Ce samedi 15 décembre 2018, la main tendue de Jean Ping «s’est fermée pour devenir un coup de poing». © Gabonreview

 

Jean Ping et ses soutiens ont marché jusqu’à l’échangeur des Charbonnages après le meeting du QG. © Gabonreview

Passé le temps de la relative accalmie depuis le début des ennuis de santé d’Ali Bongo, actuellement en convalescence à Rabat au Maroc, Libreville et d’autres villes du Gabon pourraient connaître des troubles dans les jours qui viennent. C’est, en tout cas, le message qu’a semblé délivrer Jean Ping aux autorités à qui il réclame depuis plus de deux ans sa victoire supposée lors de la présidentielle d’août 2016. Ce samedi 15 décembre à son QG aux Charbonnages dans le 1er arrondissement de Libreville, le leadeur de la CNR a sonné «l’heure de la confrontation».
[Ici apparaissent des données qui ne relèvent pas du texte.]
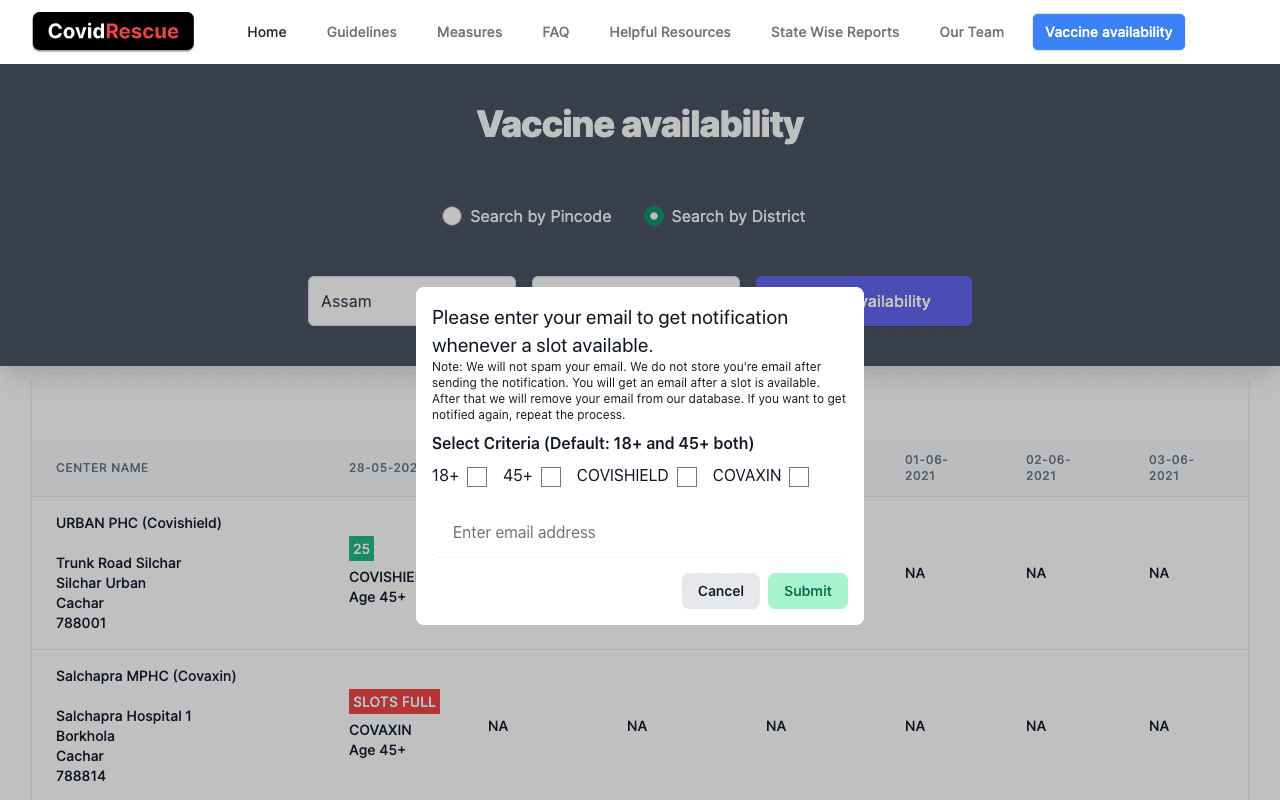Viewport: 1280px width, 800px height.
Task: Open the Home menu item
Action: pos(267,32)
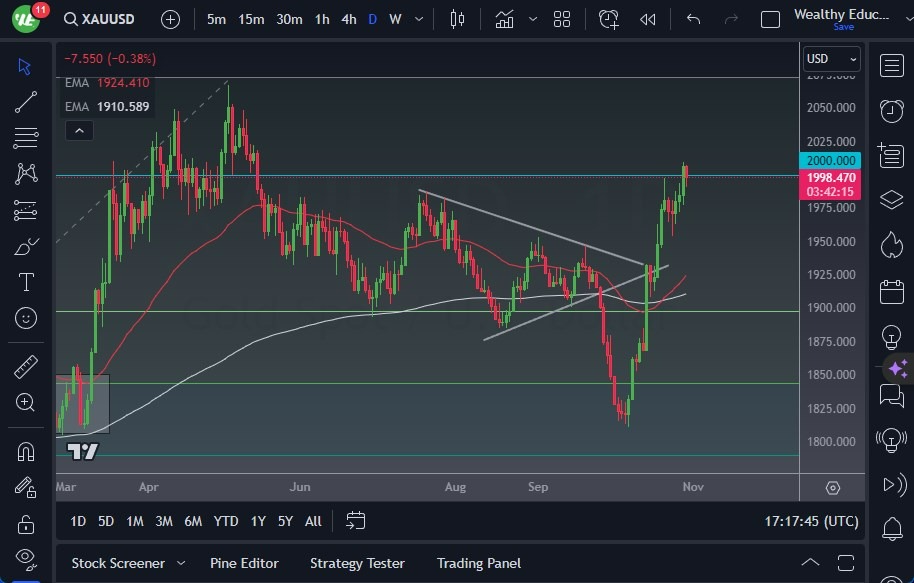Set date range to YTD
This screenshot has width=914, height=583.
(226, 521)
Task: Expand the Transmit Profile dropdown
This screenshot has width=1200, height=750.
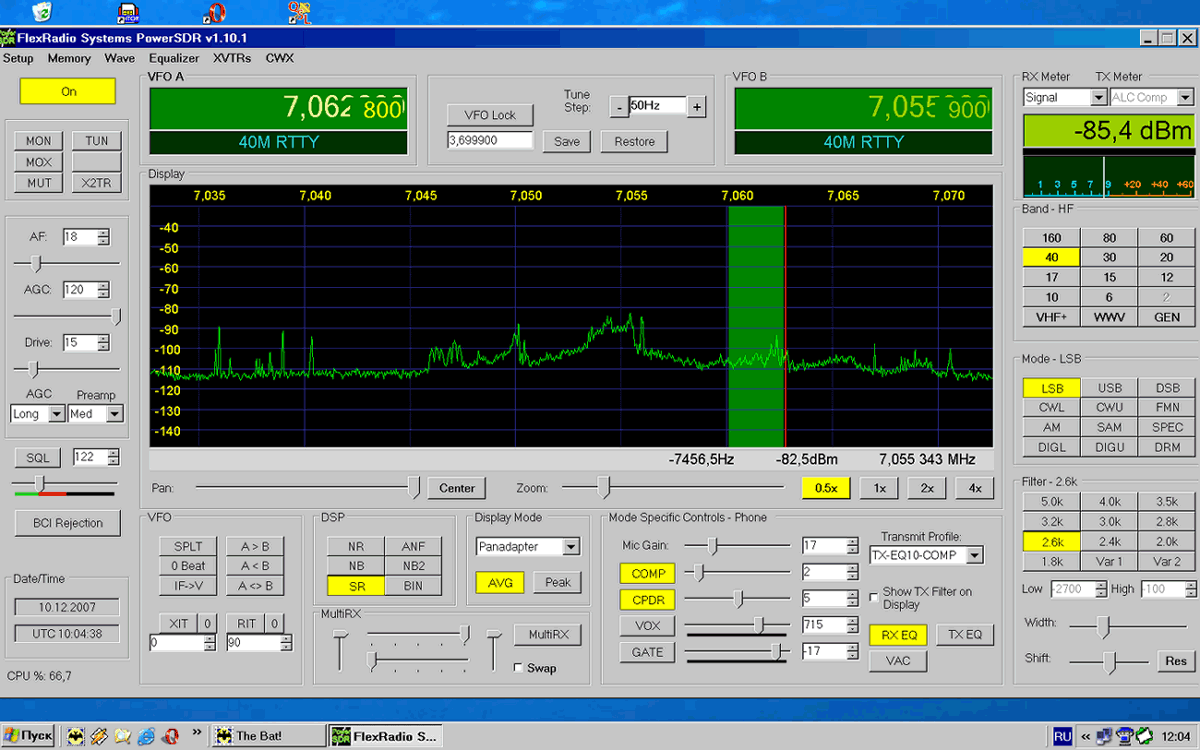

«Je ne vous retiens plus, la voie est libre», a lancé l’opposant à ses partisans, disant avoir «épuisé tous les autres arguments». Pour lui, «il ne reste plus que la confrontation» face à un pouvoir qui continue de nier sa «légitimité».

L’ancien candidat consensuel de l’opposition à la dernière présidentielle au Gabon n’a pas manqué de rappeler qu’avant cet appel au «combat», deux mois plus tôt, il avait invité les Gabonais de tous bords politiques au rassemblement en vue de « la reconstruction du pays». L’opposant a reconnu que sa main tendue le 3 novembre dernier «est restée désespérément vide». Aussi, a-t-il annoncé que celle-ci «s’est fermée pour devenir un coup de poing».

«J’ai toujours pensé qu’il faut avoir deux fers au feu : un qui concerne la négociation et un autre qui concerne le rapport de force», a-t-il indiqué,  disant avoir décidé que «le temps de la négociation et du rassemblement est fini». Pour Jean Ping qui a tenu à faire une marche au terme de son meeting, à partir de maintenant, «ça passe et ça casse».

Son changement de ton, Jean Ping le justifie par le fait que «l’heure est grave» et que depuis le malaise d’Ali Bongo à Riyad en Arabie Saoudite, le 24 octobre, «le pays est sous respiration artificielle». Il semble donc vouloir prendre les choses en main.